Aren't sure if you're ready? Going public at the wrong time can be risky and hurt your unionizing campaign. Get in touch with a Unit advisor or other professional union organizer to strategize.
Now that you're sure you want to take your union efforts public, we’ve outlined five ways you can do just that.
5.) Create social media accounts for your union — and get active
In the past two decades, social media has become an essential part of grassroots organizing. Additionally, the COVID-19 era has forced more people to work remotely than they were before, and many signal that they would like to continue doing so even after the pandemic ends.
What’s that mean for you? Your efforts to take your union public in the workplace aren’t necessarily confined to a physical workplace.
Start with Twitter. As a text-based platform, it allows you to formulate posts in a variety of ways, including long threads that can read like a news story (with the ability to include video and images). Plus, its ability to follow-up on past posts with new updates can make your account a “virtual history book of sorts” of your efforts.
Stay active and stand with other union efforts across industries and locations. You’d be surprised at the wide-ranging efforts that are taking place, from that of a satirical news publication to a local fulfillment center to a nationwide grocery chain.
Plus, any of the other ways to bring your union public in the workplace are great fodder for a social media post.
4.) Create union-branded marketing
You’re forming a union — be loud and proud about it. There is power and safety in numbers, so the more people that announce (and wear) their support of your union, the more legitimized your efforts are.
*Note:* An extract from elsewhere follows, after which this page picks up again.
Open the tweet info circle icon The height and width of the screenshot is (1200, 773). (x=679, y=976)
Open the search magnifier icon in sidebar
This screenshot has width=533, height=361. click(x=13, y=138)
Create a logo, tagline (or simply “your company’s name” + “union”) on t-shirts, badges, hats or pins and wear them in your workplace. Branded pens, totes, notebooks and mugs — those workplace items that are on commonplace around the office — signal your support in a more under-the-radar approach.
Placing sticky notes with your union name or logo around the workplace is a quick and spreadable way of making your union known. Replacing those sticky notes with bumper stickers makes the efforts more permanent, though, but depending on an employer’s view of the law could be deemed as vandalism.
Not in a physical office? Create a video filter or frame that others can download and use when in virtual meetings.
A picture — or, in this case, a t-shirt, pen or filter — is worth a thousand words.
3.) Gather your petitions
By gathering signed petitions, you’re signaling to management that your union-creating efforts shouldn’t just be a blip on their radar.
And even if you’ve only gathered signed petitions from less than 30% of your coworkers (the amount needed to file a petition for a representation election), it at least shows you’re taking the necessary steps toward making your union official.
2.) Draft an open letter
Not only can an open letter give your employer an idea of your union’s own goals, motivations, and intentions, but it can also signal to fellow coworkers — and even people outside of your workplace — about your efforts.
The following open letter was written by Secretly Group, an independent music label, in the spring of 2021:
What this open letter does well (and what you can emulate):
- Provides a history of the business.
- Includes the impact that workers drive for the company and its industry.
- Clearly states the goals behind forming a union.
- Outlines their communication with outside labor organizations, company management, and others who will be instrumental in ensuring the union will succeed.
1.) Walk-in — or out — on management
Management in a workplace will do everything they can to ensure whispers (or even shouts) about unions are silenced.
Enter, the element of surprise.
By walking in on management, you’re forcing them to hear about your concerns and your union efforts and intentions. If a company’s management can completely upend workers’ stability in less than two minutes, why can’t you reciprocate those efforts?
If that’s not possible, walking out on management (and publicizing your efforts, as this union did in early 2021) leverages the most important thing you bring to the workplace: your work.